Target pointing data
━━━━━━━━

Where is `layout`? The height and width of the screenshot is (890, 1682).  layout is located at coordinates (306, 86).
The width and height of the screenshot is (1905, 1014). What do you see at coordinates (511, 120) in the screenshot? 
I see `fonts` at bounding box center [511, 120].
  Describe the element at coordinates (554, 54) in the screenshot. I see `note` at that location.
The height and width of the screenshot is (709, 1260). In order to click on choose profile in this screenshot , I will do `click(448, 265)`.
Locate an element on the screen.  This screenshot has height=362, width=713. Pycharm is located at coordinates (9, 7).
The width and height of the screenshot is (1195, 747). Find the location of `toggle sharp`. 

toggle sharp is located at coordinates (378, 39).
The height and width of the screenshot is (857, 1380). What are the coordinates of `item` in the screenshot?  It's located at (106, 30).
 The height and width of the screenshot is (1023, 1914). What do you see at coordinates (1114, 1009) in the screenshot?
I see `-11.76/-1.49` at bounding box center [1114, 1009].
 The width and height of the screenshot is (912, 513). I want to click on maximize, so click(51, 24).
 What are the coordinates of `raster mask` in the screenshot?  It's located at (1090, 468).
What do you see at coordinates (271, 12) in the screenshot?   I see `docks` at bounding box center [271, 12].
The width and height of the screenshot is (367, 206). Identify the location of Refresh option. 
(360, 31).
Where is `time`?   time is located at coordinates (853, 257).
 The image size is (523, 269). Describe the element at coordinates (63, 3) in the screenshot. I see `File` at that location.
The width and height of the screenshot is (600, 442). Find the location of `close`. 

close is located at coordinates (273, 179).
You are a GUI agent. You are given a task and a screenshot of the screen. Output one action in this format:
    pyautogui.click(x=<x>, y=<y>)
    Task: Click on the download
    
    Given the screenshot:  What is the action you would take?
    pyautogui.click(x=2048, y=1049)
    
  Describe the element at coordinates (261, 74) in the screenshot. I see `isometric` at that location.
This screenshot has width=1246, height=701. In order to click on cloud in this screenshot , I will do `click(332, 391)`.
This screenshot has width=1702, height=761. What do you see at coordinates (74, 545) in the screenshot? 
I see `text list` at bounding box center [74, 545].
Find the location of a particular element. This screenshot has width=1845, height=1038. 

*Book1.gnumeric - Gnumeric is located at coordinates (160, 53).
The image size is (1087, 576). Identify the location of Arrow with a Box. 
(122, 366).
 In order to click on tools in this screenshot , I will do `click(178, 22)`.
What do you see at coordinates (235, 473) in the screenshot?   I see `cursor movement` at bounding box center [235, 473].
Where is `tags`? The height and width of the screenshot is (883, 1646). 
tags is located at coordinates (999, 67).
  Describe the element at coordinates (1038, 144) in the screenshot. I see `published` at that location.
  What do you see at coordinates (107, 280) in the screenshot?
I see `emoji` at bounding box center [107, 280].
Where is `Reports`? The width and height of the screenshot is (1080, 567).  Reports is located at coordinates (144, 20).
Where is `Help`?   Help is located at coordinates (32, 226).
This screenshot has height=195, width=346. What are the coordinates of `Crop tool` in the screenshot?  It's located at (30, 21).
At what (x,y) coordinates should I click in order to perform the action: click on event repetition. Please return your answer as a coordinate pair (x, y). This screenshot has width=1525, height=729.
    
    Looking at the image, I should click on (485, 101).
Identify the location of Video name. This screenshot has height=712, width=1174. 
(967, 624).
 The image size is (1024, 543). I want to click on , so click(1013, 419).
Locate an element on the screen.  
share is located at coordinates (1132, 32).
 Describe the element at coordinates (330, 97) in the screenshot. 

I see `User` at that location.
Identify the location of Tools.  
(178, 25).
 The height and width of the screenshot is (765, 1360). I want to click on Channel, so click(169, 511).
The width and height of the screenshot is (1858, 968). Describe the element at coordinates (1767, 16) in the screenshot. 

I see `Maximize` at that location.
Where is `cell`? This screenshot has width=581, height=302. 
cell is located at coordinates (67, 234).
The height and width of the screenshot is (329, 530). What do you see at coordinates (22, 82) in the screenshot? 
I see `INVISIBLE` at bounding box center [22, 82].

━━━━━━━━

Given problem: Reproduce every item above word for word.

Written solution:
Where is `layout`? The height and width of the screenshot is (890, 1682).  layout is located at coordinates (306, 86).
The width and height of the screenshot is (1905, 1014). What do you see at coordinates (511, 120) in the screenshot? 
I see `fonts` at bounding box center [511, 120].
  Describe the element at coordinates (554, 54) in the screenshot. I see `note` at that location.
The height and width of the screenshot is (709, 1260). In order to click on choose profile in this screenshot , I will do `click(448, 265)`.
Locate an element on the screen.  This screenshot has height=362, width=713. Pycharm is located at coordinates (9, 7).
The width and height of the screenshot is (1195, 747). Find the location of `toggle sharp`. 

toggle sharp is located at coordinates (378, 39).
The height and width of the screenshot is (857, 1380). What are the coordinates of `item` in the screenshot?  It's located at (106, 30).
 The height and width of the screenshot is (1023, 1914). What do you see at coordinates (1114, 1009) in the screenshot?
I see `-11.76/-1.49` at bounding box center [1114, 1009].
 The width and height of the screenshot is (912, 513). I want to click on maximize, so click(51, 24).
 What are the coordinates of `raster mask` in the screenshot?  It's located at (1090, 468).
What do you see at coordinates (271, 12) in the screenshot?   I see `docks` at bounding box center [271, 12].
The width and height of the screenshot is (367, 206). Identify the location of Refresh option. 
(360, 31).
Where is `time`?   time is located at coordinates (853, 257).
 The image size is (523, 269). Describe the element at coordinates (63, 3) in the screenshot. I see `File` at that location.
The width and height of the screenshot is (600, 442). Find the location of `close`. 

close is located at coordinates (273, 179).
You are a GUI agent. You are given a task and a screenshot of the screen. Output one action in this format:
    pyautogui.click(x=<x>, y=<y>)
    Task: Click on the download
    
    Given the screenshot:  What is the action you would take?
    pyautogui.click(x=2048, y=1049)
    
  Describe the element at coordinates (261, 74) in the screenshot. I see `isometric` at that location.
This screenshot has width=1246, height=701. In order to click on cloud in this screenshot , I will do `click(332, 391)`.
This screenshot has width=1702, height=761. What do you see at coordinates (74, 545) in the screenshot? 
I see `text list` at bounding box center [74, 545].
Find the location of a particular element. This screenshot has width=1845, height=1038. 

*Book1.gnumeric - Gnumeric is located at coordinates (160, 53).
The image size is (1087, 576). Identify the location of Arrow with a Box. 
(122, 366).
 In order to click on tools in this screenshot , I will do `click(178, 22)`.
What do you see at coordinates (235, 473) in the screenshot?   I see `cursor movement` at bounding box center [235, 473].
Where is `tags`? The height and width of the screenshot is (883, 1646). 
tags is located at coordinates (999, 67).
  Describe the element at coordinates (1038, 144) in the screenshot. I see `published` at that location.
  What do you see at coordinates (107, 280) in the screenshot?
I see `emoji` at bounding box center [107, 280].
Where is `Reports`? The width and height of the screenshot is (1080, 567).  Reports is located at coordinates (144, 20).
Where is `Help`?   Help is located at coordinates (32, 226).
This screenshot has height=195, width=346. What are the coordinates of `Crop tool` in the screenshot?  It's located at (30, 21).
At what (x,y) coordinates should I click in order to perform the action: click on event repetition. Please return your answer as a coordinate pair (x, y). This screenshot has width=1525, height=729.
    
    Looking at the image, I should click on (485, 101).
Identify the location of Video name. This screenshot has height=712, width=1174. 
(967, 624).
 The image size is (1024, 543). I want to click on , so click(1013, 419).
Locate an element on the screen.  
share is located at coordinates (1132, 32).
 Describe the element at coordinates (330, 97) in the screenshot. 

I see `User` at that location.
Identify the location of Tools.  
(178, 25).
 The height and width of the screenshot is (765, 1360). I want to click on Channel, so click(169, 511).
The width and height of the screenshot is (1858, 968). Describe the element at coordinates (1767, 16) in the screenshot. 

I see `Maximize` at that location.
Where is `cell`? This screenshot has width=581, height=302. 
cell is located at coordinates (67, 234).
The height and width of the screenshot is (329, 530). What do you see at coordinates (22, 82) in the screenshot? 
I see `INVISIBLE` at bounding box center [22, 82].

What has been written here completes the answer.